▼

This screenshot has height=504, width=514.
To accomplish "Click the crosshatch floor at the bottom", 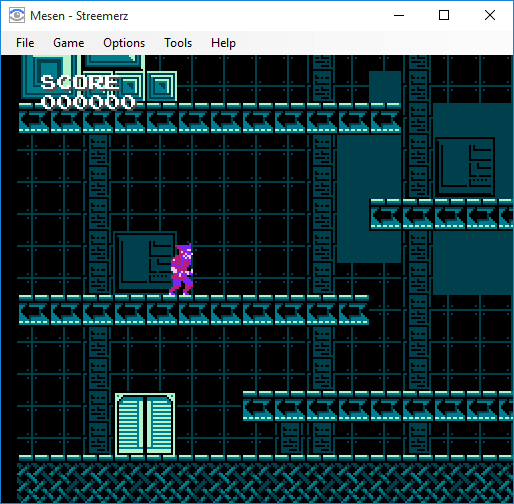I will pyautogui.click(x=265, y=482).
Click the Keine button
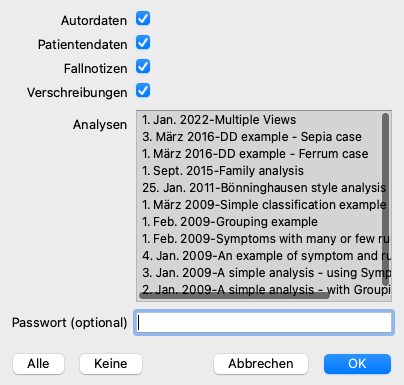Screen dimensions: 404x385 pos(111,364)
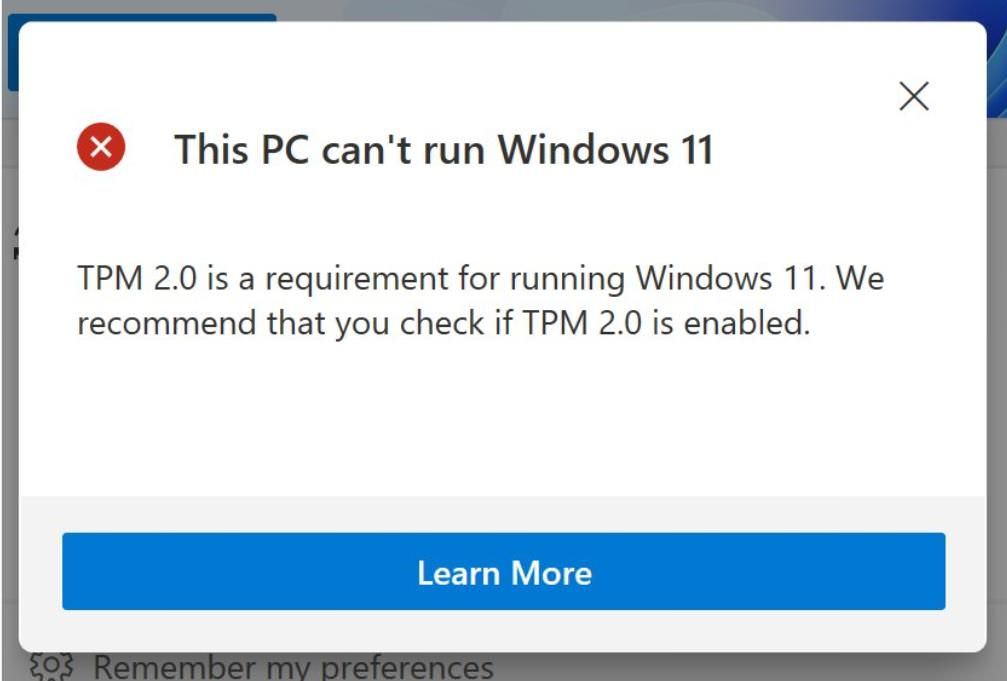The height and width of the screenshot is (681, 1007).
Task: Click the red error X icon
Action: click(101, 149)
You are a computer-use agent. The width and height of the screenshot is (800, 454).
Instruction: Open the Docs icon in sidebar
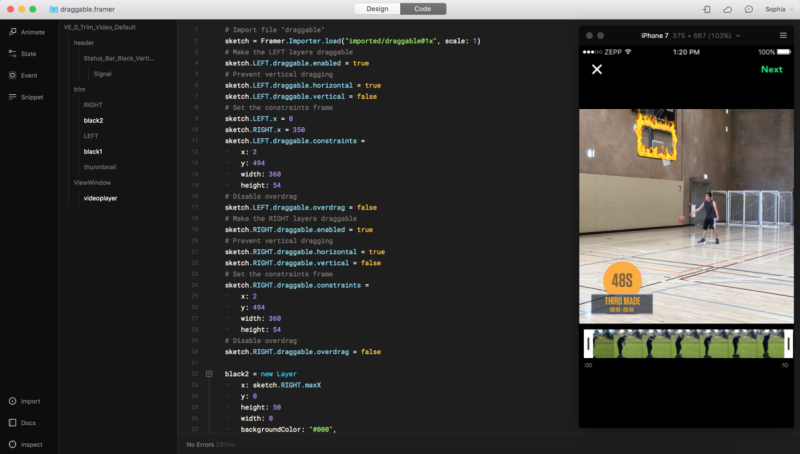(x=26, y=423)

▲

What is being asked:
In the listing above, transcribe exactly the lines from the line containing "You are a computer-use" through the last one, both included, but not the pictures.

Written solution:
You are a computer-use agent. The width and height of the screenshot is (800, 454).
Instruction: Open the Docs icon in sidebar
(x=26, y=423)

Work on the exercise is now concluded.